Records to process
·····

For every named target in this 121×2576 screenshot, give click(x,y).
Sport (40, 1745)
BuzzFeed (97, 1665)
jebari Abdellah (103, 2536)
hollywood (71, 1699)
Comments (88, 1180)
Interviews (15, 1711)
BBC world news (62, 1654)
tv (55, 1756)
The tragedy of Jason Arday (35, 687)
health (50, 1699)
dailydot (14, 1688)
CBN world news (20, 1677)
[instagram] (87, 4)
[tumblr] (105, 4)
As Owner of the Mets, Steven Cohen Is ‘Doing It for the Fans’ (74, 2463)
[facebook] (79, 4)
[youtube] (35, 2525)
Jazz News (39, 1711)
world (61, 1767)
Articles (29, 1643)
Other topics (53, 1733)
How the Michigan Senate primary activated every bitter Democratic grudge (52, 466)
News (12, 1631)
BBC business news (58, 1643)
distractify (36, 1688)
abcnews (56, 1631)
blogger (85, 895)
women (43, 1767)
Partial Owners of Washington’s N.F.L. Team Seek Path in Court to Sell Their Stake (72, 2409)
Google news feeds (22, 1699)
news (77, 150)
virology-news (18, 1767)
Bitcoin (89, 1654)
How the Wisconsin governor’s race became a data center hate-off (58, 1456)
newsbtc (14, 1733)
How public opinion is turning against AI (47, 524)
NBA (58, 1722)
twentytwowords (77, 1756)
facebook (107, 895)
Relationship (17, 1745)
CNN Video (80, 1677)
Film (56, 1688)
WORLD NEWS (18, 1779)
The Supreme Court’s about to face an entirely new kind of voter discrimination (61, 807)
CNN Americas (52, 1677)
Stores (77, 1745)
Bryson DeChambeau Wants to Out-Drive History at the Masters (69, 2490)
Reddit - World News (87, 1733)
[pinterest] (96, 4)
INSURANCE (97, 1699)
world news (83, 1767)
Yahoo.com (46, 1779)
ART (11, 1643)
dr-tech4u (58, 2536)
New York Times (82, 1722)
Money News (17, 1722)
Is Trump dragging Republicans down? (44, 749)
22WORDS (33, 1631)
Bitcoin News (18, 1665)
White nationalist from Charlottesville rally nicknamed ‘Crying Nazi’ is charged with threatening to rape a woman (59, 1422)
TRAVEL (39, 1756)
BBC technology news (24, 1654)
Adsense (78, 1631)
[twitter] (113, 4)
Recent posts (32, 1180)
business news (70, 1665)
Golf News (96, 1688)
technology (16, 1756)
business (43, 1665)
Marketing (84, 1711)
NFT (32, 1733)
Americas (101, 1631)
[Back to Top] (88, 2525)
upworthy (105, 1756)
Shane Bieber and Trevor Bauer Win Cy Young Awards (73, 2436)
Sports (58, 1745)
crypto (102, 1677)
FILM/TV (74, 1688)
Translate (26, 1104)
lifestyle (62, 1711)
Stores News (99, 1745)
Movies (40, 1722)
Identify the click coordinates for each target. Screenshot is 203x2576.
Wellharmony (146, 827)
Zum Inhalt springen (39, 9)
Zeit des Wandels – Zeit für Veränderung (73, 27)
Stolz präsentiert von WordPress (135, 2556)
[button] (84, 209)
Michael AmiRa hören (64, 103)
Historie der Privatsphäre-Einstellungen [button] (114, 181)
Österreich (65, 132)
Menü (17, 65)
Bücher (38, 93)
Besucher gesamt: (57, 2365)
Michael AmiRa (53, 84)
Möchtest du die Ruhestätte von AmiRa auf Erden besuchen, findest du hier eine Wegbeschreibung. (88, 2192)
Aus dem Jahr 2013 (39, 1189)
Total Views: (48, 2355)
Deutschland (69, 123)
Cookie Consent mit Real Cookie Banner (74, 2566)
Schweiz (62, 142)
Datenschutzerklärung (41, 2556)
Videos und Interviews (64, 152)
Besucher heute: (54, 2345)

·····

In your answer, print every entry exactly as it appears.

Solution for this exercise
For every named target in this 121×2576 screenshot, give click(x,y).
Sport (40, 1745)
BuzzFeed (97, 1665)
jebari Abdellah (103, 2536)
hollywood (71, 1699)
Comments (88, 1180)
Interviews (15, 1711)
BBC world news (62, 1654)
tv (55, 1756)
The tragedy of Jason Arday (35, 687)
health (50, 1699)
dailydot (14, 1688)
CBN world news (20, 1677)
[instagram] (87, 4)
[tumblr] (105, 4)
As Owner of the Mets, Steven Cohen Is ‘Doing It for the Fans’ (74, 2463)
[facebook] (79, 4)
[youtube] (35, 2525)
Jazz News (39, 1711)
world (61, 1767)
Articles (29, 1643)
Other topics (53, 1733)
How the Michigan Senate primary activated every bitter Democratic grudge (52, 466)
News (12, 1631)
BBC business news (58, 1643)
distractify (36, 1688)
abcnews (56, 1631)
blogger (85, 895)
women (43, 1767)
Partial Owners of Washington’s N.F.L. Team Seek Path in Court to Sell Their Stake (72, 2409)
Google news feeds (22, 1699)
news (77, 150)
virology-news (18, 1767)
Bitcoin (89, 1654)
How the Wisconsin governor’s race became a data center hate-off (58, 1456)
newsbtc (14, 1733)
How public opinion is turning against AI (47, 524)
NBA (58, 1722)
twentytwowords (77, 1756)
facebook (107, 895)
Relationship (17, 1745)
CNN Video (80, 1677)
Film (56, 1688)
WORLD NEWS (18, 1779)
The Supreme Court’s about to face an entirely new kind of voter discrimination (61, 807)
CNN Americas (52, 1677)
Stores (77, 1745)
Bryson DeChambeau Wants to Out-Drive History at the Masters (69, 2490)
Reddit - World News (87, 1733)
[pinterest] (96, 4)
INSURANCE (97, 1699)
world news (83, 1767)
Yahoo.com (46, 1779)
ART (11, 1643)
dr-tech4u (58, 2536)
New York Times (82, 1722)
Money News (17, 1722)
Is Trump dragging Republicans down? (44, 749)
22WORDS (33, 1631)
Bitcoin News (18, 1665)
White nationalist from Charlottesville rally nicknamed ‘Crying Nazi’ is charged with threatening to rape a woman (59, 1422)
TRAVEL (39, 1756)
BBC technology news (24, 1654)
Adsense (78, 1631)
[twitter] (113, 4)
Recent posts (32, 1180)
business news (70, 1665)
Golf News (96, 1688)
technology (16, 1756)
business (43, 1665)
Marketing (84, 1711)
NFT (32, 1733)
Americas (101, 1631)
[Back to Top] (88, 2525)
upworthy (105, 1756)
Shane Bieber and Trevor Bauer Win Cy Young Awards (73, 2436)
Sports (58, 1745)
crypto (102, 1677)
FILM/TV (74, 1688)
Translate (26, 1104)
lifestyle (62, 1711)
Stores News (99, 1745)
Movies (40, 1722)
Identify the click coordinates for each target. Screenshot is 203x2576.
Wellharmony (146, 827)
Zum Inhalt springen (39, 9)
Zeit des Wandels – Zeit für Veränderung (73, 27)
Stolz präsentiert von WordPress (135, 2556)
[button] (84, 209)
Michael AmiRa hören (64, 103)
Historie der Privatsphäre-Einstellungen [button] (114, 181)
Österreich (65, 132)
Menü (17, 65)
Bücher (38, 93)
Besucher gesamt: (57, 2365)
Michael AmiRa (53, 84)
Möchtest du die Ruhestätte von AmiRa auf Erden besuchen, findest du hier eine Wegbeschreibung. (88, 2192)
Aus dem Jahr 2013 (39, 1189)
Total Views: (48, 2355)
Deutschland (69, 123)
Cookie Consent mit Real Cookie Banner (74, 2566)
Schweiz (62, 142)
Datenschutzerklärung (41, 2556)
Videos und Interviews (64, 152)
Besucher heute: (54, 2345)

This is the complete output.